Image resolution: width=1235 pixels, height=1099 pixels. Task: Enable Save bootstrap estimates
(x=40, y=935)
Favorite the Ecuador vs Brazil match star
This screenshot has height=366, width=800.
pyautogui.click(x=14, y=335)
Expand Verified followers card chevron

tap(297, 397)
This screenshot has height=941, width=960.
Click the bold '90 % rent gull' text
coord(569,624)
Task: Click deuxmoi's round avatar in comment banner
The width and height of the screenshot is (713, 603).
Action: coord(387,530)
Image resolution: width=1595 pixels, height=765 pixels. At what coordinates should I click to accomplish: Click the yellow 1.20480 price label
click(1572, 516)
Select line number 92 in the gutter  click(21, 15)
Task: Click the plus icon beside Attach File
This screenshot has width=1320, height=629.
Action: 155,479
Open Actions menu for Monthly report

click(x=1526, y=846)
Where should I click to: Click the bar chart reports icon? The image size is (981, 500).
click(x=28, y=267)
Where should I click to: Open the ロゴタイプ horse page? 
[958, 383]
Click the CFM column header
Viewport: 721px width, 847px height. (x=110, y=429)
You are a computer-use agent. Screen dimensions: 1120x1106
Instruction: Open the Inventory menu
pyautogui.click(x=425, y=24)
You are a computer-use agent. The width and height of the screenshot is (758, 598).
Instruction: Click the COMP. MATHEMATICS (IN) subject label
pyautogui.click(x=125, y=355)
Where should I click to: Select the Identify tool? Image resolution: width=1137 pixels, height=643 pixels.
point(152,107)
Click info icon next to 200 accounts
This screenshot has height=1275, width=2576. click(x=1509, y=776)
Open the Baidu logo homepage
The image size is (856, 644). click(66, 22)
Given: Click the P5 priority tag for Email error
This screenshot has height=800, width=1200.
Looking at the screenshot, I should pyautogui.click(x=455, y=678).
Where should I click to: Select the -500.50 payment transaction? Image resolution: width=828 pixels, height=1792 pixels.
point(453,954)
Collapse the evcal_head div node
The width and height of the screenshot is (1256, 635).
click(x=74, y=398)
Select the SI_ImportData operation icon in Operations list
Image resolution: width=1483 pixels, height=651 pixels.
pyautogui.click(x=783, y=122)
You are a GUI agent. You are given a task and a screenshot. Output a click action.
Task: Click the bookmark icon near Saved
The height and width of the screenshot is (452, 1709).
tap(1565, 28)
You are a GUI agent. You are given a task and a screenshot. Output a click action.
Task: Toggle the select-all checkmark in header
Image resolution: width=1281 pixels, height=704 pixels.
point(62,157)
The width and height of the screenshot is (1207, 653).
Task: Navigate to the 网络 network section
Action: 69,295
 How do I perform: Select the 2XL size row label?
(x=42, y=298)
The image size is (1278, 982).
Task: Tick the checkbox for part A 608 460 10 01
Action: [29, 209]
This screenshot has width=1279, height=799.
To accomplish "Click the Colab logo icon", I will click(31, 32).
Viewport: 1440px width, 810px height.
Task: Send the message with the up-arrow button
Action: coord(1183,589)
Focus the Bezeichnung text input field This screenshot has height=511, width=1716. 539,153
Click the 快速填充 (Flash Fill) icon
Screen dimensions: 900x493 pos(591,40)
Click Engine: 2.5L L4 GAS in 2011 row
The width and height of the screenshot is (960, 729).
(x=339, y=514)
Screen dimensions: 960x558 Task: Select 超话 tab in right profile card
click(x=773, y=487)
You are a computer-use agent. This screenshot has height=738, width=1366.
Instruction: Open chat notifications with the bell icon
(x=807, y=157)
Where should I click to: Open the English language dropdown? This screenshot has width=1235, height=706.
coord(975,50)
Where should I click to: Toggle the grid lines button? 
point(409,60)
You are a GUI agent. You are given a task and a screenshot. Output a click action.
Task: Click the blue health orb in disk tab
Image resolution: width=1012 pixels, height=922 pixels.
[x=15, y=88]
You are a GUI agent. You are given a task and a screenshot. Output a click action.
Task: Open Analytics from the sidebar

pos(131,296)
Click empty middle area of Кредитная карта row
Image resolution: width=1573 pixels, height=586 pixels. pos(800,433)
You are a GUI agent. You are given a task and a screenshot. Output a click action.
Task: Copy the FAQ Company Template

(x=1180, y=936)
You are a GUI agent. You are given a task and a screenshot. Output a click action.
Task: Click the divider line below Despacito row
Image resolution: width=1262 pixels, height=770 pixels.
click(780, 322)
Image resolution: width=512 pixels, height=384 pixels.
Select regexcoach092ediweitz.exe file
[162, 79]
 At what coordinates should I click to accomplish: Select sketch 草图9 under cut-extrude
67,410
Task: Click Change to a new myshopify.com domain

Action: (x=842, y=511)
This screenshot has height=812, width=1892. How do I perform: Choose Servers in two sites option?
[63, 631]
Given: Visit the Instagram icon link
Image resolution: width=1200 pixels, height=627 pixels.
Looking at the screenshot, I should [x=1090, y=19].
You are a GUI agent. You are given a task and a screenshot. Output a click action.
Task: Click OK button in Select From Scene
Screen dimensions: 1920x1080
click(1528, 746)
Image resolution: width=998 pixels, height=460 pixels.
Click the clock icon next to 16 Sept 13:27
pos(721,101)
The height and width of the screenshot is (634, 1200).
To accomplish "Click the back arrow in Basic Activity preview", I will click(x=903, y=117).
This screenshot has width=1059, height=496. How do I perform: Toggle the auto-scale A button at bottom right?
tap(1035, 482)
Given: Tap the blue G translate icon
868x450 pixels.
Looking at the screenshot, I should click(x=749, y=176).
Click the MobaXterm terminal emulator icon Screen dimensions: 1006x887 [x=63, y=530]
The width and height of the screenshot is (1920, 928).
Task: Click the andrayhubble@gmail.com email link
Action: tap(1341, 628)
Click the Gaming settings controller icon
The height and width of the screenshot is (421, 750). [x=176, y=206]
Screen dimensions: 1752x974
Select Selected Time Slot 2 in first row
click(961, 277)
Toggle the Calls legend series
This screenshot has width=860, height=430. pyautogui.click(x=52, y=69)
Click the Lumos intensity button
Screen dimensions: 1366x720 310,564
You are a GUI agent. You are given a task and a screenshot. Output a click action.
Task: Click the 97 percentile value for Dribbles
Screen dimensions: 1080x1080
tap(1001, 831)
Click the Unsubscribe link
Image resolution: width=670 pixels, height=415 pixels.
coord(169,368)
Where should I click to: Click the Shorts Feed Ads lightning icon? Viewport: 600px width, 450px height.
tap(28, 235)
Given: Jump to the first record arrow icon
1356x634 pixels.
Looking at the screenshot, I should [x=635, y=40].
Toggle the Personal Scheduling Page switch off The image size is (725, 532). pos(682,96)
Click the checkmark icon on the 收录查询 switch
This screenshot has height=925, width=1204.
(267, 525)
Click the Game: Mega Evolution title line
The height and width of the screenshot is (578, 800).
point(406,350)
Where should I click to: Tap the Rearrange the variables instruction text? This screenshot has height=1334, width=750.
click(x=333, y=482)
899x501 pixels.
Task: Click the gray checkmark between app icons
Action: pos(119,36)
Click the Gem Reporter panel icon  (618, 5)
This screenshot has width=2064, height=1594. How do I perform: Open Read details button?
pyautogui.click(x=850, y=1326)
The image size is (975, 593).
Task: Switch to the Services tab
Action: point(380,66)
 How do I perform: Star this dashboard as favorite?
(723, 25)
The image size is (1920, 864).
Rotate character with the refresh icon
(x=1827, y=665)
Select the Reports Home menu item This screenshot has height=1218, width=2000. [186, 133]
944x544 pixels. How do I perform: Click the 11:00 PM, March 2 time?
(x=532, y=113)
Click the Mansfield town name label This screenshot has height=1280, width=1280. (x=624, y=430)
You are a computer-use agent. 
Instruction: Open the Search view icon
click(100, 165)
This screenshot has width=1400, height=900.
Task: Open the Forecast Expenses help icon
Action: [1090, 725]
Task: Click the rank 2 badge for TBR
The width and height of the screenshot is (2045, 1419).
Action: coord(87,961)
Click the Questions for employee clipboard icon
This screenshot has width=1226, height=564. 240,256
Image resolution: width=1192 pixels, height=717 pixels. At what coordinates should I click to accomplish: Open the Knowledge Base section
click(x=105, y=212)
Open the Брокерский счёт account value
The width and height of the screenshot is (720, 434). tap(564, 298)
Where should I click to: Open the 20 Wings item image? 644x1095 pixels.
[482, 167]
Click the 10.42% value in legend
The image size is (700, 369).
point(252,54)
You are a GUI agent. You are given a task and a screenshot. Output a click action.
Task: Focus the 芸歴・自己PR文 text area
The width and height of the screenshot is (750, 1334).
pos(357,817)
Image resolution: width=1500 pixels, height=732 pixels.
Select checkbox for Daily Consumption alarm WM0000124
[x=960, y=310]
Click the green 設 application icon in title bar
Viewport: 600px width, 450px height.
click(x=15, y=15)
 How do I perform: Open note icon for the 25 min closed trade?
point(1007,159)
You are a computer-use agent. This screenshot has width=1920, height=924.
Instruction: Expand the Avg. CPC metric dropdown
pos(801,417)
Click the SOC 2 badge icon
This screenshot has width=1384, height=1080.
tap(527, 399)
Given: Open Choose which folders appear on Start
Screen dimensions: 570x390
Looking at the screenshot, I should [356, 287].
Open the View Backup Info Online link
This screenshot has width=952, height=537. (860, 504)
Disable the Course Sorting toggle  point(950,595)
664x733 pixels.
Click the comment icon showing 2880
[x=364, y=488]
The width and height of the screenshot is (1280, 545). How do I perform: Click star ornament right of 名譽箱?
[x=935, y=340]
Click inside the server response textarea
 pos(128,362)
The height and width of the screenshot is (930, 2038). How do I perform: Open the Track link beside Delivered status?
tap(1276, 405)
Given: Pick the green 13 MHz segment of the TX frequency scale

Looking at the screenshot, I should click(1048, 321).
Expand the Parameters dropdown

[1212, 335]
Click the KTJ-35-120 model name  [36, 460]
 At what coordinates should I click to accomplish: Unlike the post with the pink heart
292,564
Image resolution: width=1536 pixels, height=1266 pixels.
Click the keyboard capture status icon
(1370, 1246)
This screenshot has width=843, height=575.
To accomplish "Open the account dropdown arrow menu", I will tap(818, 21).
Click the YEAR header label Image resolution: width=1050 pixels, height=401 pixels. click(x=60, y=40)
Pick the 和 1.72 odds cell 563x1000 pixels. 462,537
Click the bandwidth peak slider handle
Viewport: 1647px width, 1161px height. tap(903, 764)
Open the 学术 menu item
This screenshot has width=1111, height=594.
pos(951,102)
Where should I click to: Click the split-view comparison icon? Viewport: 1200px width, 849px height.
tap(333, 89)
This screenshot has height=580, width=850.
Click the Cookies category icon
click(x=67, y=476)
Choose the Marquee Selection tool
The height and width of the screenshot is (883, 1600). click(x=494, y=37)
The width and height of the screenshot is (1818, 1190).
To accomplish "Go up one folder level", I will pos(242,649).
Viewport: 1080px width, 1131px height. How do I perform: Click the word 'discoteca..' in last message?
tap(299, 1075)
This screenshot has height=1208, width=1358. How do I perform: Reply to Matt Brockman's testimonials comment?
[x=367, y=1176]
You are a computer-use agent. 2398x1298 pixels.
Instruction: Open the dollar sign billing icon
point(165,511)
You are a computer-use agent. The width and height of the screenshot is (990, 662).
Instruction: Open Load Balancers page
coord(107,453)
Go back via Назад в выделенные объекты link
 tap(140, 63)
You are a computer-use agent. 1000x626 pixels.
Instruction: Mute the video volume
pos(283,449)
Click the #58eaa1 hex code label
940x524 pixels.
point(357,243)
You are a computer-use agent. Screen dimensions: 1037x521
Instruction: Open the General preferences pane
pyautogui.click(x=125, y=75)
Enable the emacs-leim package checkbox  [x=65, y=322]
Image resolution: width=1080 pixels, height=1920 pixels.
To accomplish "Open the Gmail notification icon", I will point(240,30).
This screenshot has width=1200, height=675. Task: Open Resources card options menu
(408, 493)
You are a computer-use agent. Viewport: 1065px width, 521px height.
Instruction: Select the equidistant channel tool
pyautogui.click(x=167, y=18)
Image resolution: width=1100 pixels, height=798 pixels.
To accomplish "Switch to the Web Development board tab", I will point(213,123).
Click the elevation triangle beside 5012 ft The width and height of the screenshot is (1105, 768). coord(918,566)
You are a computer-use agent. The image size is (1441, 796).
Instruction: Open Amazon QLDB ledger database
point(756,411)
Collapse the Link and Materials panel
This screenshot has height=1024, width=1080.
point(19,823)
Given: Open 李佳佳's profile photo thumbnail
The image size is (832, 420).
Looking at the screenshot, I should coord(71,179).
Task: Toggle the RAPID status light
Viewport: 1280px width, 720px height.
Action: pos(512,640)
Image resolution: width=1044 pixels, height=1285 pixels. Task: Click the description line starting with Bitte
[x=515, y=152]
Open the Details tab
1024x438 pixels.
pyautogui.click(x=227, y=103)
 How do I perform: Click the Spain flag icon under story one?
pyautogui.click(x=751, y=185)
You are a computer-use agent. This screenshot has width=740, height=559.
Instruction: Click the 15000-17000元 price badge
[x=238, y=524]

== Work order ==
For every line above that holds the word "title", report the whole line.

== Answer to this problem ==
Click the Game: Mega Evolution title line
Click the green 設 application icon in title bar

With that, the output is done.